● **Extracted information**:

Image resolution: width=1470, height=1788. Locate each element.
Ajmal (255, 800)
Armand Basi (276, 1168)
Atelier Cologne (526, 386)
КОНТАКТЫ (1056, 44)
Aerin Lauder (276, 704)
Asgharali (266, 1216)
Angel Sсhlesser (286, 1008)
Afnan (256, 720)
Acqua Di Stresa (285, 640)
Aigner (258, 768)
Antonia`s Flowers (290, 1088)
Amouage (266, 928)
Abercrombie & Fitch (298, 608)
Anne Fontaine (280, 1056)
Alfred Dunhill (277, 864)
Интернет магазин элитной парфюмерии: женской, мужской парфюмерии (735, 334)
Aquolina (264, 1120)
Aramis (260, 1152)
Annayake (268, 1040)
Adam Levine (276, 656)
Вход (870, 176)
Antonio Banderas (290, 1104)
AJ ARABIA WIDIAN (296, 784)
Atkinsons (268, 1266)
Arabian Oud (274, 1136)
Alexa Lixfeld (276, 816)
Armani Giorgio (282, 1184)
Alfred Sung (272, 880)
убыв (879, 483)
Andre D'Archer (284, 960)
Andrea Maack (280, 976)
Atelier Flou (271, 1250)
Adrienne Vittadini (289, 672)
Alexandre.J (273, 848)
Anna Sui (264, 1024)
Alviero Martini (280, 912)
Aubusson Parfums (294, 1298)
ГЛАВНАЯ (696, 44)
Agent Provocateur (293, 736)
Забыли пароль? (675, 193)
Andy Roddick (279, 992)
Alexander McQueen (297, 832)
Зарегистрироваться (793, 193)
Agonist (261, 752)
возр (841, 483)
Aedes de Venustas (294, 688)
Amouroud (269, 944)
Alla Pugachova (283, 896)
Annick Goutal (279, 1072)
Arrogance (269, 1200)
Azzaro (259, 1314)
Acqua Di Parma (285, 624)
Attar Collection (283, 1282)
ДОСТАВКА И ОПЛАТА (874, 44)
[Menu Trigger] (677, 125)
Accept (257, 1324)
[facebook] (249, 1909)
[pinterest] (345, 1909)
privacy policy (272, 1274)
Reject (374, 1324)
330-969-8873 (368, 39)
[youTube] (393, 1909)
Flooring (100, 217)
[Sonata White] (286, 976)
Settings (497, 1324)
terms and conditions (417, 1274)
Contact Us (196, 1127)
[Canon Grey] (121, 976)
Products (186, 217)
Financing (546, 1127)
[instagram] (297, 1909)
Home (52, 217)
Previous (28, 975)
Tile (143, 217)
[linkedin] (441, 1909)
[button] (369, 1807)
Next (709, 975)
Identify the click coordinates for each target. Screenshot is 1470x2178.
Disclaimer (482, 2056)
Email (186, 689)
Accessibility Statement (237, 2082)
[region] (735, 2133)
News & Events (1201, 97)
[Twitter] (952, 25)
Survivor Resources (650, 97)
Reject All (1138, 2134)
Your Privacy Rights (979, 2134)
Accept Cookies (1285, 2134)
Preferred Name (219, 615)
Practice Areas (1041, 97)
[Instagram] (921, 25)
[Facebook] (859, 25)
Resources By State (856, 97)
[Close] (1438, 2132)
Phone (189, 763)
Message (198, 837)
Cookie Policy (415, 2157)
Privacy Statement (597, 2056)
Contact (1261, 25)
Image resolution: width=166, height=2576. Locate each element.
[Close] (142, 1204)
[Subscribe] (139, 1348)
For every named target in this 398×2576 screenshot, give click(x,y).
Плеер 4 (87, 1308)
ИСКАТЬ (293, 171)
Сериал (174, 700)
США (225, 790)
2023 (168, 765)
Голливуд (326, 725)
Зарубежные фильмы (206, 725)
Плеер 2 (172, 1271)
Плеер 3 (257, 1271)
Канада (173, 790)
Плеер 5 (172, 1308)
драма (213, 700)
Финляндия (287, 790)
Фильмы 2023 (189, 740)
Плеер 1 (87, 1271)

● **Exercise objective**:
Of all the entries above, repeat only the lines from the line that has "Зарегистрироваться (793, 193)" to the line that has "Accept Cookies (1285, 2134)", both lines included, exactly.

● **Exercise result**:
Зарегистрироваться (793, 193)
Agonist (261, 752)
возр (841, 483)
Aedes de Venustas (294, 688)
Amouroud (269, 944)
Alla Pugachova (283, 896)
Annick Goutal (279, 1072)
Arrogance (269, 1200)
Azzaro (259, 1314)
Acqua Di Parma (285, 624)
Attar Collection (283, 1282)
ДОСТАВКА И ОПЛАТА (874, 44)
[Menu Trigger] (677, 125)
Accept (257, 1324)
[facebook] (249, 1909)
[pinterest] (345, 1909)
privacy policy (272, 1274)
Reject (374, 1324)
330-969-8873 (368, 39)
[youTube] (393, 1909)
Flooring (100, 217)
[Sonata White] (286, 976)
Settings (497, 1324)
terms and conditions (417, 1274)
Contact Us (196, 1127)
[Canon Grey] (121, 976)
Products (186, 217)
Financing (546, 1127)
[instagram] (297, 1909)
Home (52, 217)
Previous (28, 975)
Tile (143, 217)
[linkedin] (441, 1909)
[button] (369, 1807)
Next (709, 975)
Identify the click coordinates for each target. Screenshot is 1470x2178.
Disclaimer (482, 2056)
Email (186, 689)
Accessibility Statement (237, 2082)
[region] (735, 2133)
News & Events (1201, 97)
[Twitter] (952, 25)
Survivor Resources (650, 97)
Reject All (1138, 2134)
Your Privacy Rights (979, 2134)
Accept Cookies (1285, 2134)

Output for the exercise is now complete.